Gene Barry (born Eugene Klass, June 14, 1919 – December 9, 2009) was an American stage, screen, and television actor and singer. Barry is best remembered for his leading roles in the films The Atomic City (1952) and The War of The Worlds (1953) and for his portrayal of the title characters in the TV series Bat Masterson and Burke's Law, among many roles.

Early life
Barry was born Eugene Klass on June 14, 1919, in New York City, the son of Eva (née Conn) and Martin Klass; all of his grandparents were Jewish immigrants from Russia. Barry grew up in Brooklyn and attended New Utrecht High School.
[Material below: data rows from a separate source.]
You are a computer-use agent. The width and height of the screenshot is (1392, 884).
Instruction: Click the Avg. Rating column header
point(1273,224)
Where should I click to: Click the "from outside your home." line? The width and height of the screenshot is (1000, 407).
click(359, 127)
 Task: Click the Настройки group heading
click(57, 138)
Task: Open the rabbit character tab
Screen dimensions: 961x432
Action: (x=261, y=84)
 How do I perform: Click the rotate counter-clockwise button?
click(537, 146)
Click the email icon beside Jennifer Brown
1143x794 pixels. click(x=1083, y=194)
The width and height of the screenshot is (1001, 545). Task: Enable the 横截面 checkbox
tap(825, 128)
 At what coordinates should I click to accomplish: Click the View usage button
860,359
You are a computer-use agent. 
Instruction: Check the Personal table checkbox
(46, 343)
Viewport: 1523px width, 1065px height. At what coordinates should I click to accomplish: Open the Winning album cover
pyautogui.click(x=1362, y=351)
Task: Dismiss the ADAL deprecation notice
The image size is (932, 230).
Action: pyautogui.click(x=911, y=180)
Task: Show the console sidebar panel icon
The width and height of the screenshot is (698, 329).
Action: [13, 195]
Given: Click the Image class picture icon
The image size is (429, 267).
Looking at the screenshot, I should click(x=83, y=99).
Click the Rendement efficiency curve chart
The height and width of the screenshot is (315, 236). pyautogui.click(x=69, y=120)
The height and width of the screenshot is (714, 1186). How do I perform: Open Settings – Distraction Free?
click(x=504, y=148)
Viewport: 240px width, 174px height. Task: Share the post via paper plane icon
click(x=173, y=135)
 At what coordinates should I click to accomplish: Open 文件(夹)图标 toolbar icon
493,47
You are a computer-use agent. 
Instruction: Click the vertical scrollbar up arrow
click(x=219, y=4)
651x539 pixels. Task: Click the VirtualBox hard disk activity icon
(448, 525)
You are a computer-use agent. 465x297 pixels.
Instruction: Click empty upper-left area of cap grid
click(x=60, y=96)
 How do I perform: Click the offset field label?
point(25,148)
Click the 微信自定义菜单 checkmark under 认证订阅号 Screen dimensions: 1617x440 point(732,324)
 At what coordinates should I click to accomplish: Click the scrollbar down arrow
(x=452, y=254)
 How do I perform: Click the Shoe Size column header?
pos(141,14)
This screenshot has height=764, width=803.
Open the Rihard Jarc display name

Barry exhibited early artistic skills with singing and playing violin as a child and later spent two years at the Chatham Square School of Music in Greenwich Village on a scholarship awarded for his vocal ability.

Career
Barry chose his professional name in honor of John Barrymore and made his Broadway debut as Captain Paul Duval in the 1942 revival of Sigmund Romberg's The New Moon. He later portrayed Falke in Rosalinda (1942), Nova Kovich in The Merry Widow (1943), Lieutenant Bunin in Catherine Was Great (1944), Dorante and Comte De Chateau-Gaillard in The Would-Be Gentleman (1946), The Doctor in Happy as Larry (1950), and played a variety of roles in the musical revue Bless You All (1950).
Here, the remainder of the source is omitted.